> _STATED EXERCISE_:
Please render every line of the entries below as a numbered list, leaving out the blank lines.

> _RECORDS SHOWN_:
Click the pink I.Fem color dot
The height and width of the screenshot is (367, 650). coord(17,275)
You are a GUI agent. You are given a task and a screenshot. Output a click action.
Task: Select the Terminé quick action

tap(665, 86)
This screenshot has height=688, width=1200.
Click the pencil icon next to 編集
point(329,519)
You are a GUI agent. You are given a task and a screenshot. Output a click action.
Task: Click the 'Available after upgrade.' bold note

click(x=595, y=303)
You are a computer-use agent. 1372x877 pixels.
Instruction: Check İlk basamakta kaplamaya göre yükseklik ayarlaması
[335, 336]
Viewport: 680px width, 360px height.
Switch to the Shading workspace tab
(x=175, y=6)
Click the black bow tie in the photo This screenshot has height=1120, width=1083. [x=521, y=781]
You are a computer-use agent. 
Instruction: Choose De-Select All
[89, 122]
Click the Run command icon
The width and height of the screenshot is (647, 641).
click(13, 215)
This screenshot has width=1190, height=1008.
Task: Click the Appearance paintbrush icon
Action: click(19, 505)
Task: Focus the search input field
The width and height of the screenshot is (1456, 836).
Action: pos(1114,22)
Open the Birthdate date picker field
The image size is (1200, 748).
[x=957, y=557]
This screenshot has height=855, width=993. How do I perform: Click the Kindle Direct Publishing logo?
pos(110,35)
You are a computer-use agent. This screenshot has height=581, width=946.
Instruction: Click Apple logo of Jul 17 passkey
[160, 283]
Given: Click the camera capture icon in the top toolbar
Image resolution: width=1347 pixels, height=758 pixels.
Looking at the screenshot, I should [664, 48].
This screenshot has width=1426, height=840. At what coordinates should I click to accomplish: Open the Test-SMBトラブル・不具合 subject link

> _EXERCISE OUTPUT_:
1. Click the pink I.Fem color dot
2. The height and width of the screenshot is (367, 650). coord(17,275)
3. You are a GUI agent. You are given a task and a screenshot. Output a click action.
4. Task: Select the Terminé quick action
5. tap(665, 86)
6. This screenshot has height=688, width=1200.
7. Click the pencil icon next to 編集
8. point(329,519)
9. You are a GUI agent. You are given a task and a screenshot. Output a click action.
10. Task: Click the 'Available after upgrade.' bold note
11. click(x=595, y=303)
12. You are a computer-use agent. 1372x877 pixels.
13. Instruction: Check İlk basamakta kaplamaya göre yükseklik ayarlaması
14. [335, 336]
15. Viewport: 680px width, 360px height.
16. Switch to the Shading workspace tab
17. (x=175, y=6)
18. Click the black bow tie in the photo This screenshot has height=1120, width=1083. [x=521, y=781]
19. You are a computer-use agent. 
20. Instruction: Choose De-Select All
21. [89, 122]
22. Click the Run command icon
23. The width and height of the screenshot is (647, 641).
24. click(13, 215)
25. This screenshot has width=1190, height=1008.
26. Task: Click the Appearance paintbrush icon
27. Action: click(19, 505)
28. Task: Focus the search input field
29. The width and height of the screenshot is (1456, 836).
30. Action: pos(1114,22)
31. Open the Birthdate date picker field
32. The image size is (1200, 748).
33. [x=957, y=557]
34. This screenshot has height=855, width=993. How do I perform: Click the Kindle Direct Publishing logo?
35. pos(110,35)
36. You are a computer-use agent. This screenshot has height=581, width=946.
37. Instruction: Click Apple logo of Jul 17 passkey
38. [160, 283]
39. Given: Click the camera capture icon in the top toolbar
40. Image resolution: width=1347 pixels, height=758 pixels.
41. Looking at the screenshot, I should [664, 48].
42. This screenshot has width=1426, height=840. At what coordinates should I click to accomplish: Open the Test-SMBトラブル・不具合 subject link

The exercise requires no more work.